Exercise aim:
Your job is to set down the stretch of entries that opens with the line containing "About us (134, 22)" and closes with the line containing "Search (124, 1373)". Keep both end lines, copy each exactly, and add nothing.

Saved data entries:
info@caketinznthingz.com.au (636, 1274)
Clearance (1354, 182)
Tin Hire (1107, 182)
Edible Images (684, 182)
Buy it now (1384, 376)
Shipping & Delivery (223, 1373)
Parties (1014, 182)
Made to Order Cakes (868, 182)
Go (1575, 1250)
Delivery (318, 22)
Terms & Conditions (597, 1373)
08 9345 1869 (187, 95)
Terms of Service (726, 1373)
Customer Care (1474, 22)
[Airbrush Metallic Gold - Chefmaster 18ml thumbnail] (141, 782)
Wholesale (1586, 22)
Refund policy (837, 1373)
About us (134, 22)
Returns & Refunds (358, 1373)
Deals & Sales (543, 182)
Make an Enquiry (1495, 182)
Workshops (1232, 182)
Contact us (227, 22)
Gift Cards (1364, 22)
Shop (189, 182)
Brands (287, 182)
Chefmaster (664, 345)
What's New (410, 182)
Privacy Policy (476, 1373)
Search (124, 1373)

---

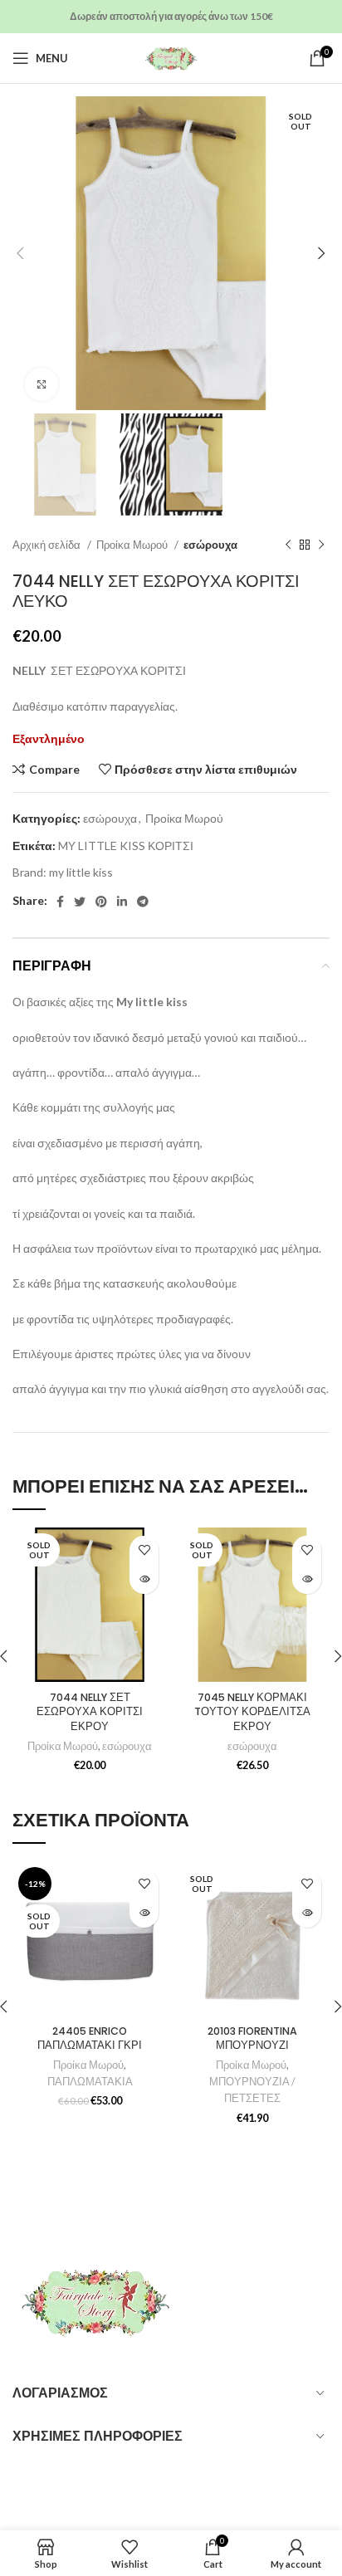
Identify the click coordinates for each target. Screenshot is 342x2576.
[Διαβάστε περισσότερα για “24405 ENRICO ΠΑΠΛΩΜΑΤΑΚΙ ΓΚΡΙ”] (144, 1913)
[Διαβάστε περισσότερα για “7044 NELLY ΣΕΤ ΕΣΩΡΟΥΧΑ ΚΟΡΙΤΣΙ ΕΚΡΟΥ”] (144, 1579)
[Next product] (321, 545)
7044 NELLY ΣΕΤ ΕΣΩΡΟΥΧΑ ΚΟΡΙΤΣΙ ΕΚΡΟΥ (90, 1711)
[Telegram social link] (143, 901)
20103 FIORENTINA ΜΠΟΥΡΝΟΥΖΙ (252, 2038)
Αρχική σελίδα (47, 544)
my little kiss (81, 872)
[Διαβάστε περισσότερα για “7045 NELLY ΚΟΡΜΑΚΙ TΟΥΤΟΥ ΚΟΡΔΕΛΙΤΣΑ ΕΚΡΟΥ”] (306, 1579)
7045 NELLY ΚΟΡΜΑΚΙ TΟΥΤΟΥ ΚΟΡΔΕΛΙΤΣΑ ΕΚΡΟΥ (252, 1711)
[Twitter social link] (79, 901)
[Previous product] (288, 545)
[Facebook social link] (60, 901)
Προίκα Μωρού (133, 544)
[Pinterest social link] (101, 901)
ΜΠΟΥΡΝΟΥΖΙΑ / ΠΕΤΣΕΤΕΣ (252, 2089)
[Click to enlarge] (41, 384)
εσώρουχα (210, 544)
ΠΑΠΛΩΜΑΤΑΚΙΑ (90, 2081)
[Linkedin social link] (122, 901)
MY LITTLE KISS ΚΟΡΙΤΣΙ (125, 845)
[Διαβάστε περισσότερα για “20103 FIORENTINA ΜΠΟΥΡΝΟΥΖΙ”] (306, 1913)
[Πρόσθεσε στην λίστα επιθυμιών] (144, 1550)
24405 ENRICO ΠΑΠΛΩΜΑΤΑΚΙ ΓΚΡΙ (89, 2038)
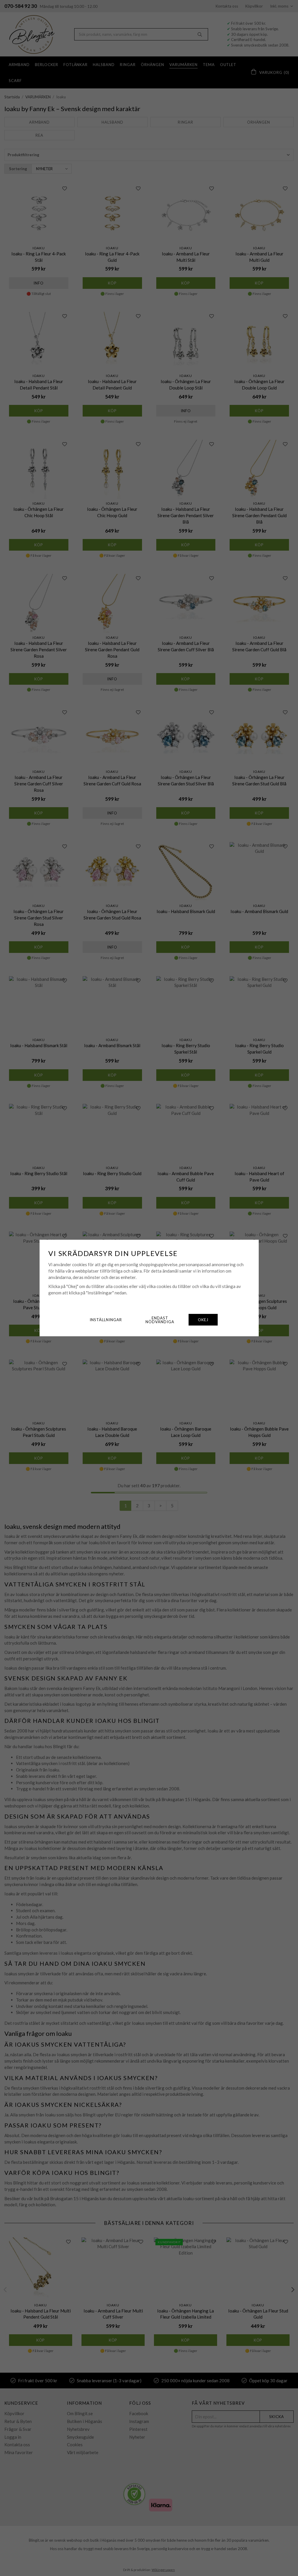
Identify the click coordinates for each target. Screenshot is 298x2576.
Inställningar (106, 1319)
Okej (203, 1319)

==

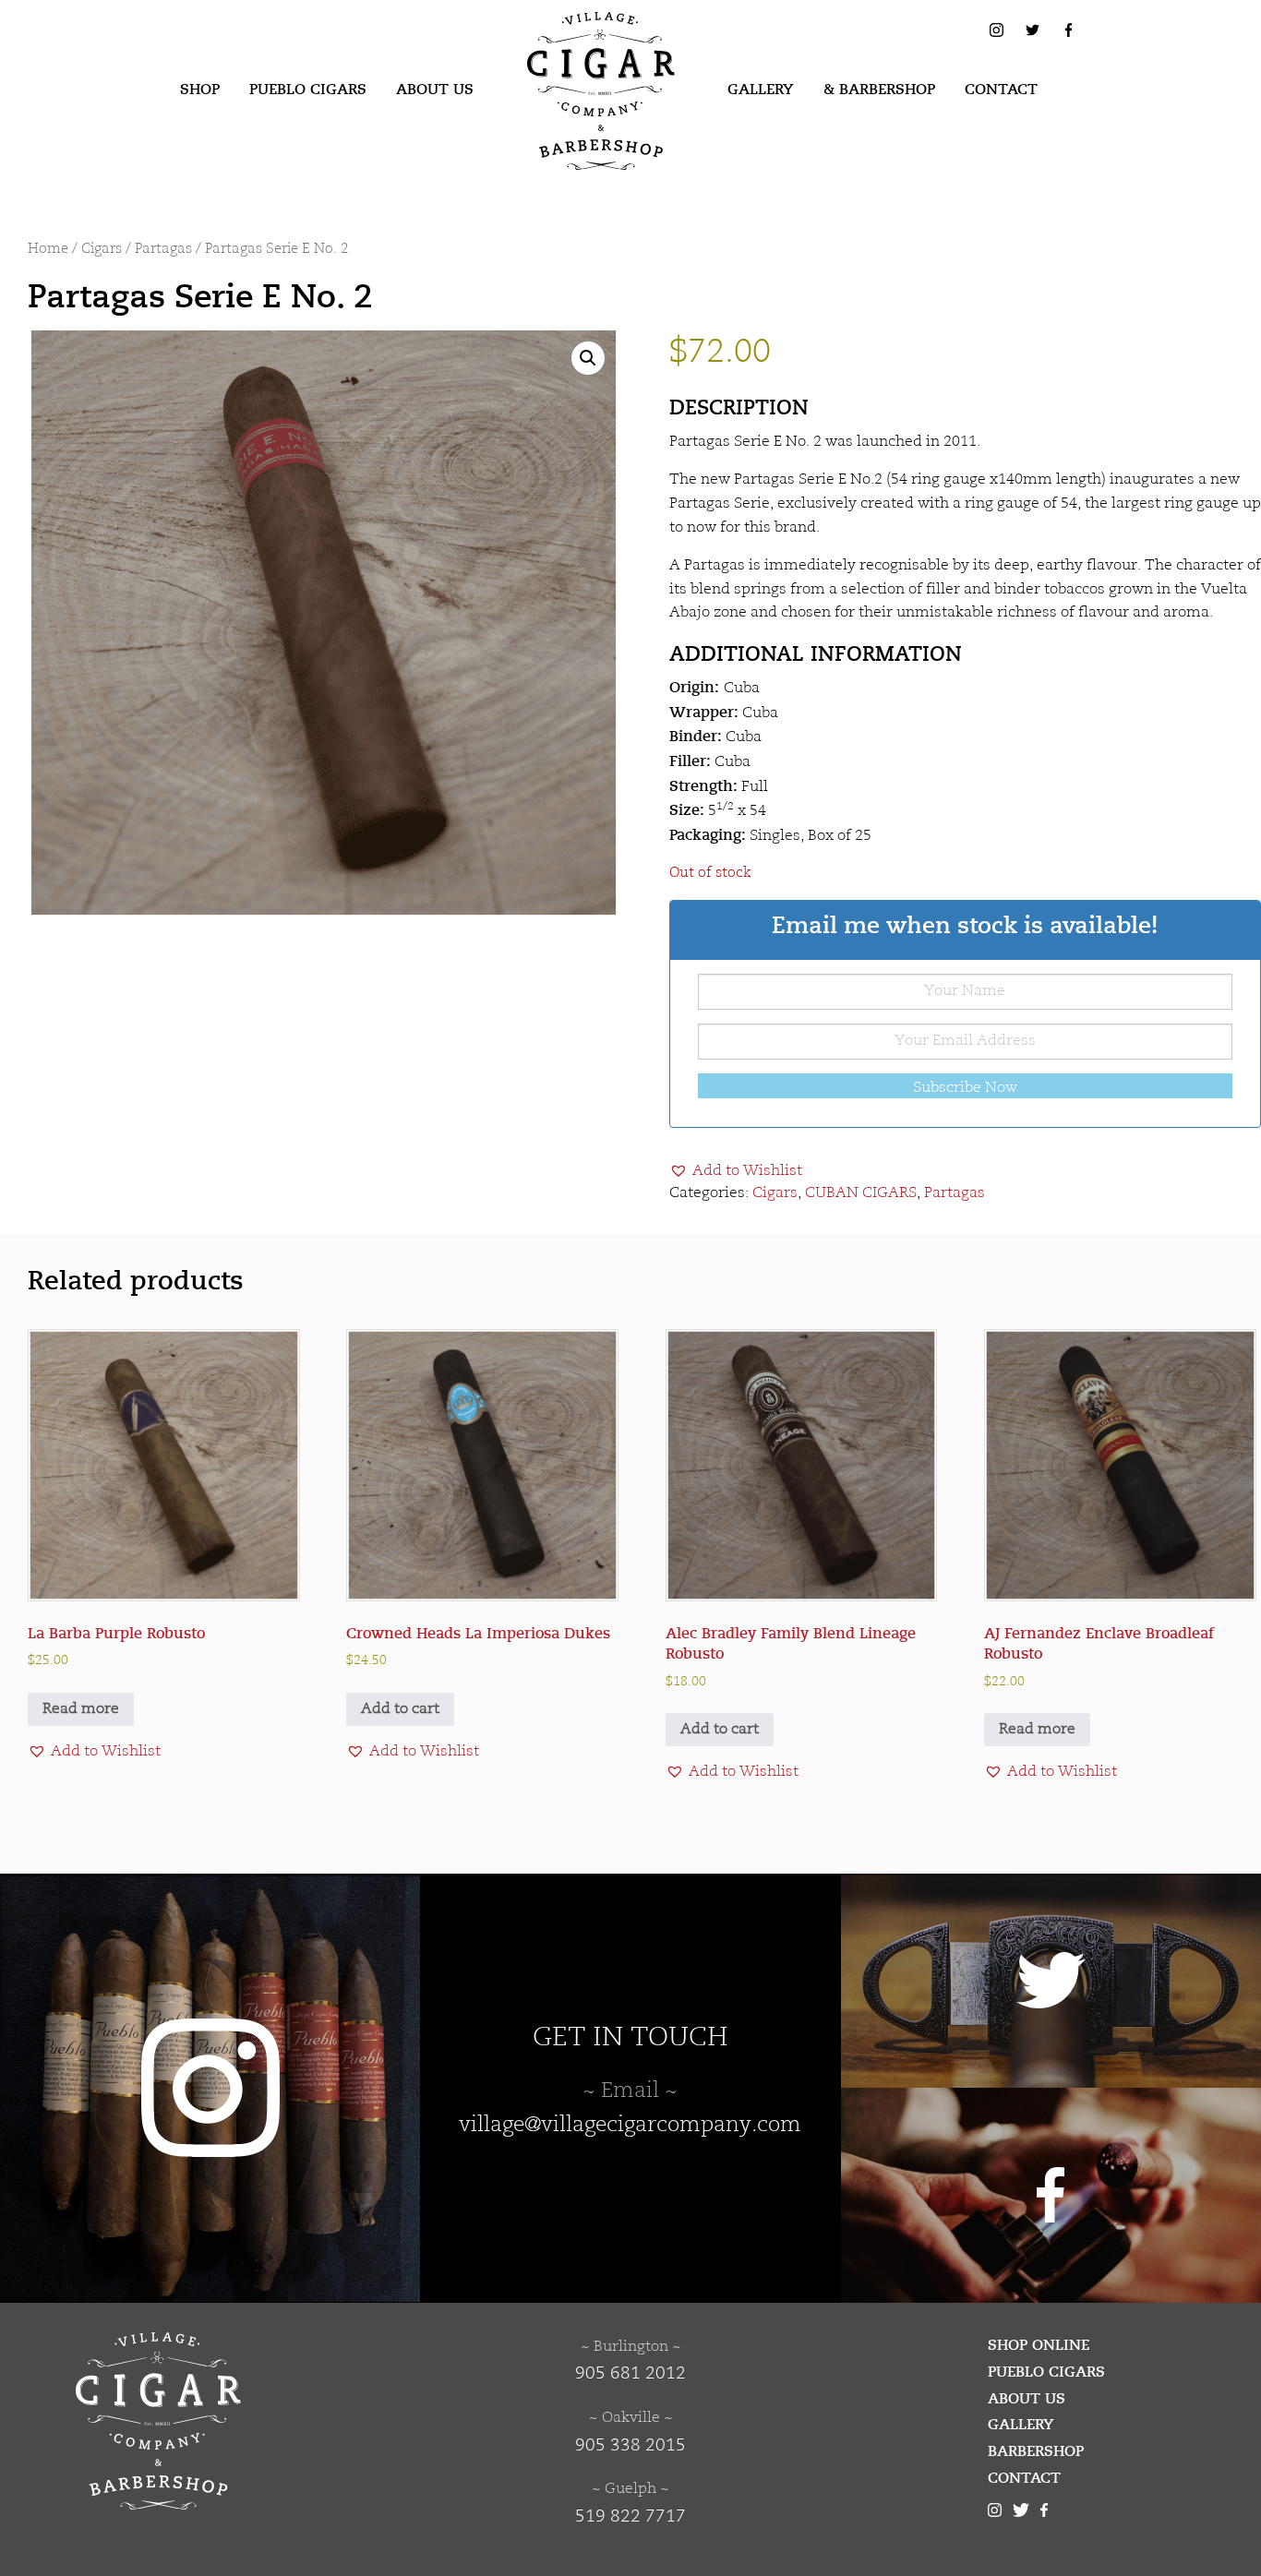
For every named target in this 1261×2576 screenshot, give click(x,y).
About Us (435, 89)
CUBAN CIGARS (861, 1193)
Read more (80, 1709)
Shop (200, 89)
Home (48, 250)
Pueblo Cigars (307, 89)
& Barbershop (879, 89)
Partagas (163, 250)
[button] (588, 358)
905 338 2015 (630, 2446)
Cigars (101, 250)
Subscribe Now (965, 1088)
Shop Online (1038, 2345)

Task result:
About us (134, 22)
Returns & Refunds (358, 1373)
Deals & Sales (543, 182)
Make an Enquiry (1495, 182)
Workshops (1232, 182)
Contact us (227, 22)
Gift Cards (1364, 22)
Shop (189, 182)
Brands (287, 182)
Chefmaster (664, 345)
What's New (410, 182)
Privacy Policy (476, 1373)
Search (124, 1373)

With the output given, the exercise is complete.